Even though The Rocky & Bullwinkle Show was technically before my time (it officially ended the year I was born), my sister and I were lucky enough to catch it in syndication as part of our regular weekend cartoon lineup from elementary through high school. Macrame, crocheted vests, and constant second-hand smoke notwithstanding, the 1970s were good for this at least: regular television could give a girl a great education in satire, the power of voice characterization, and quality parody. I'm talking about the Carol Burnett Show, Saturday morning Warner Bros. cartoons, and the genius output of Jay Ward Productions, without which I may not be the classic film lover I am today.
Mr. Peabody (Bill Scott, also the voice of Bullwinkle) is a Harvard-educated, entrepreneurial, multi-lingual former puppy prodigy who lives all alone in his Manhattan penthouse. Peabody decides to get a boy for companionship, but finds none suitable in any pet shop. One day, he sees a little ginger kid with glasses getting beat up in an alley by some street toughs. After chasing off the attackers, Mr. Peabody intends to take Sherman (veteran radio actor, Walter Tetley) back home to his parents, but finding he is an orphan and living in a crummy orphanage, Peabody decides to adopt him instead.
To keep Sherman entertained, Mr. Peabody builds the WABAC, a time machine, through which he and Sherman can -- and do -- enjoy many an adventure in what "should have been" in history.
Between 1959 and 1963, Mr. Peabody and Sherman went on 91 five-minute trips through time and space, visiting the likes of Napoleon, Galileo, Lady Godiva, and Cleopatra along the way. Sherman was always good for charmingly stating the obvious ("Mr. Franklin, your kite is going to be struck by lightning!") and setting up the horrible pun Mr. Peabody inevitably let fly at the end of every episode ("We assisted the Pony Express. The least we can do is help...Western Onion." Tuba blast.)

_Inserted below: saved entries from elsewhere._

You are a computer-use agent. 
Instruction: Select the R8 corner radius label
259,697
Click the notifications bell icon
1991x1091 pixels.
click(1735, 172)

Walter Tetley, the man who played Sherman, was 44 years old and already a twenty year veteran as a voice actor. He started out in the 1930s as the voice of Felix the Cat and later Andy Panda, but is probably best known to old radio buffs as Leroy, the annoying nephew of The Great Gildersleeve and Julius Abruzzio, the grocery boy on The Phil Harris-Alice Faye Show.
Tetley was born with a hormonal condition that kept his voice from cracking, which enabled him to play boys and teenagers throughout his long career, but that also prevented him from fully developing to manhood. In 1971, Tetley was injured in a motorcycle accident that confined him to a wheelchair until his death from stomach cancer only four years later at the age of 60.
My generation will always remember him as Sherman, Mr. Peabody's faithful boy, although many of us will mistakenly credit June Foray (the voice of Rocket J. Squirrel) for his fine work. On a more uplifting note, it is now possible to watch the Peabody's Improbable History pun-soaked oeuvre streaming on Hulu Plus, and many of these wonderful cartoons are on YouTube for free (for the time being).